» **Input for this task**
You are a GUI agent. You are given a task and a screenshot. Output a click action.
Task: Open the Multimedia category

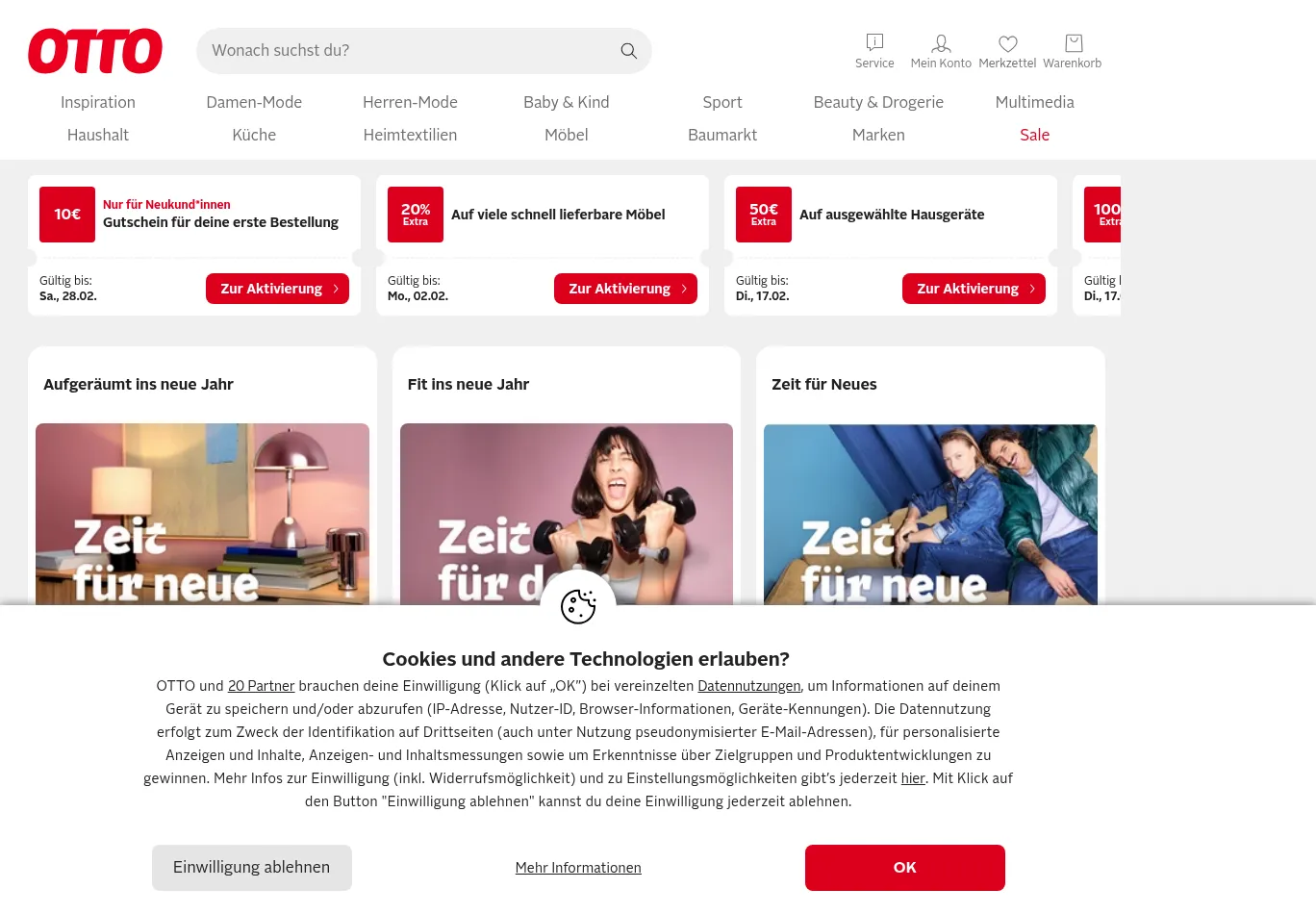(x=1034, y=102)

==

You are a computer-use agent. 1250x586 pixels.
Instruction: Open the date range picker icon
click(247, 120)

» **Task**
Starting from the records above, copy each line where the string "agent" is found.

» **Reply**
You are a GUI agent. You are given a task and a screenshot. Output a click action.
You are a computer-use agent. 1250x586 pixels.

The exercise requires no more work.